SCOTUS Ruling on Fisher v. University of Texas Case to Influence Affirmative Action


Throughout the past week or two, the Supreme Court of the United States (SCOTUS) has been working on a case that has produced much media coverage nationwide and will be followed closely by many across the country. The nine Supreme Court justices, led by Chief Justice John Roberts, began the trial a few weeks ago in early October. Affirmative action — needless to say an ever-present topic these days in the media and especially for students and schools — was the matter with the case known as Fisher vs. University of Texas. The plaintiff, Abigail Fisher, said that the University of Texas did not accept her as a student because the school considers race a part of the admissions process among other things such as awards, activities applicants have participated in, and their economic situations. Arguments for each side began on Wednesday, Oct. 10 at the Supreme Court Building in Washington, D.C.

NPR’s Nina Totenberg reported that “Fisher, a white student who did not make the cut at the university, contends that the university’s consideration of race is unconstitutional. She said she was taught from when she was very young that ‘any kind of discrimination was wrong’ and questions the example the university sets by considering race as a factor in admissions.”
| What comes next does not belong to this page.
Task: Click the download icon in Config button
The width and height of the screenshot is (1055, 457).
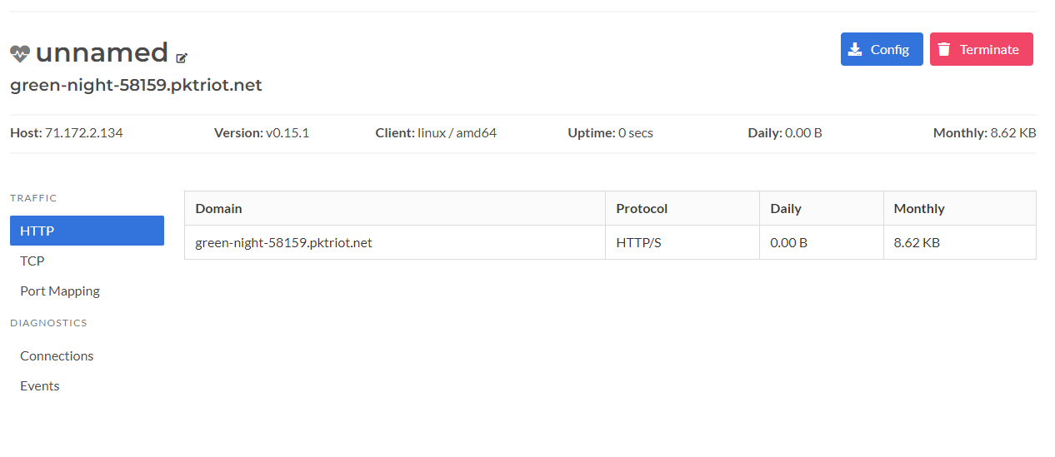Action: (x=856, y=49)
The key phrase in the case, which will definitely have some effect in the way the Supreme Court Justices vote, is in “critical mass” of minority students that the University of Texas intended to reach said goal. However, the wording of the phrase is not entirely clear so there was much back-and-forth discussion of it.

Suffolk class of 2016 Senator Matthew Gifford said he believes “that there is a sort of discrimination in [the] college processes and businesses, and if in those cases can be used as a very good thing. However, I believe we are coming to a time in the United States where someone’s work ethics, grades, and professional attitude truly outshine their ethnicity.”

Gifford, a Political Science major, went on to explain that “we should begin to start toning down the concept of affirmative action and just start seeing students as students, and people as people; and focus on what makes them the people they are in these processes.”

It seems, based on talking during the trial when Associate Justice Sonia Sotomayor was grilling Fisher’s lawyer Bert Rein about low minority enrollment at the University of Texas and when the more conservative justices asked the university’s lawyer, Gregory Garre, heated questions about race in the admissions procedure, that several of the justices have begun considering each side and trying to determine the best result. Like almost all cases that are brought to the Supreme Court, Fisher vs. University of Texas is once again bringing back the subject of affirmative action. Though Fisher is claiming that the university is focused on bringing up their minority numbers as opposed to choosing potential students not on the color of their skin, but on the way they worked and studied in school.

The now 22-year-old Fisher was seen leaving the courthouse with Edward Blum, a representative of legal defense fund group known as Project on Fair Representation. This group receives fiscal support from DonorsTrust which, in hand, has brought millions of dollars to a conservative, non-profit political advocacy group called Americans for Prosperity.

In 2003, the Supreme Court dealt with a different affirmative action case evolving around the University of Michigan’s law school in Grutter vs. Bollinger. In the end, the Court sided with the University of Michigan because the Supreme Court Justices believe the school had enough interest in supporting more minorities to attend rather than just focusing +on choosing them.